Effect of chlorpromazine on proteins in human erythrocyte membranes as inferred from spin labeling and biochemical analyses.

ESR spectra of erythrocyte membranes labeled with a maleimide spin label (MSL) show two types of label environment: a weakly immobilized component and a strongly immobilized component. Chlorpromazine (CPZ) markedly altered the spectra: at pH 8.0, 3 mM CPZ reduced the amplitude of the spectrum by 40%, and the weakly immobilized component was almost completely removed. In order to clarify the mechanisms of these spectral changes the protein release from erythrocyte membranes induced by CPZ has been followed. CPZ had a weak solubilizing effect on erythrocyte membranes: less than 1% of the membrane protein was released, mainly Band 6. By comparison with the protein release induced by low-salt treatment it was found that the "detergent-like" property of CPZ cannot explain the alterations in the ESR spectra. The nature of the spectral changes induced by CPZ was different from that of changes induced by lowering the pH to 4.5; correlated with other data this shows that changes in organization or conformation of membrane protein cannot explain the CPZ-induced alterations in the ESR spectra. These spectral changes appeared to be due to the reduction by CPZ of the nitroxide free radical.

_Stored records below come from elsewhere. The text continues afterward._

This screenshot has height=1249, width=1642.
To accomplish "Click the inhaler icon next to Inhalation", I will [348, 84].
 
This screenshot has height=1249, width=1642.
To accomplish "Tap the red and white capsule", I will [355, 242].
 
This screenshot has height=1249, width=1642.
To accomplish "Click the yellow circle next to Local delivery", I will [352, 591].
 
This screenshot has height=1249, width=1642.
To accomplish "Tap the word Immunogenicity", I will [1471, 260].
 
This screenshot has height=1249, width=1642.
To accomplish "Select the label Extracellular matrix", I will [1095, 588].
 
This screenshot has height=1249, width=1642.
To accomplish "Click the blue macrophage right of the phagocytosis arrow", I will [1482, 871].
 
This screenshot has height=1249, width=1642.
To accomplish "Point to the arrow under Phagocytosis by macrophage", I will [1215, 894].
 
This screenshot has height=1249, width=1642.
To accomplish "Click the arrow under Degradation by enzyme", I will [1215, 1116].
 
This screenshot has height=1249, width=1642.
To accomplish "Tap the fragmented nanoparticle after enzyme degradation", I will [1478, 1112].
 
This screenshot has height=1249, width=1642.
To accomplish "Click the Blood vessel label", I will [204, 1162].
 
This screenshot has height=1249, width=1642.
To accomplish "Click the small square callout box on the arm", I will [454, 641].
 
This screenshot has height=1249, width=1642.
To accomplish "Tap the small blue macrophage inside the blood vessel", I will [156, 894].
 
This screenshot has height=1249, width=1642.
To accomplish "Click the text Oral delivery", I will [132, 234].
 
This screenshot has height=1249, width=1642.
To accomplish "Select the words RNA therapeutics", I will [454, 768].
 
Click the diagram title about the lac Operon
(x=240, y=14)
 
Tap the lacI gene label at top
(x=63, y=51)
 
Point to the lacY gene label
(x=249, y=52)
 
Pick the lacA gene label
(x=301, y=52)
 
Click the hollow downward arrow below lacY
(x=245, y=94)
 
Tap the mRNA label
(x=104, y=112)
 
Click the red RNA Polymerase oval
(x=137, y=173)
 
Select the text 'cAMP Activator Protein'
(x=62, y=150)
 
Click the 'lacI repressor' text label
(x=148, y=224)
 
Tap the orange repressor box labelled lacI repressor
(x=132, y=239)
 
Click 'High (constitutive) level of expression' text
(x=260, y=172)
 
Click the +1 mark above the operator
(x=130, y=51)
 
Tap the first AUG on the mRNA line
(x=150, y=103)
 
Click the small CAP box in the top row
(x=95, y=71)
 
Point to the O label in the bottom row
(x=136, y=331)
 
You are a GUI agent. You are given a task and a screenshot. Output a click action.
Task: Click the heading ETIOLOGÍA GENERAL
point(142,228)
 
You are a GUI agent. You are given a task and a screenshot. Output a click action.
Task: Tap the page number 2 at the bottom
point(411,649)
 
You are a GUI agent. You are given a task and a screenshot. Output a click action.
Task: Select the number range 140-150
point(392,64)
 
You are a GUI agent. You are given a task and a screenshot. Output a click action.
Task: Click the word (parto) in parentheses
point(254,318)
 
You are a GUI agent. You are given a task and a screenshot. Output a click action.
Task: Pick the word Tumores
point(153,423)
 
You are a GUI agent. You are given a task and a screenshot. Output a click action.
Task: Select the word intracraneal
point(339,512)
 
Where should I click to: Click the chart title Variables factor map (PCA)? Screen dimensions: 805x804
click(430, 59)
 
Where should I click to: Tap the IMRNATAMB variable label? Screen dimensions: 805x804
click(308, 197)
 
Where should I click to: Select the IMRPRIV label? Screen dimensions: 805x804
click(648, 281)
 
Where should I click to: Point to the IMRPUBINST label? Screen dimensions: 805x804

This was documented by the marked reduction of spin concentration of the labeled ghosts in the presence of CPZ resulting in a decrease in amplitude of the ESR spectrum of MSL-labeled erythrocyte ghosts induced by CPZ. The reduction by CPZ of the nitroxide free radical was compared with that induced by ascorbate. It was found that CPZ preferentially reduces the mobile component of the ESR spectrum of MSL-labeled ghosts. The action of CPZ in reducing free radicals may have consequences for patients receiving long-term treatment with phenothiazine derivatives.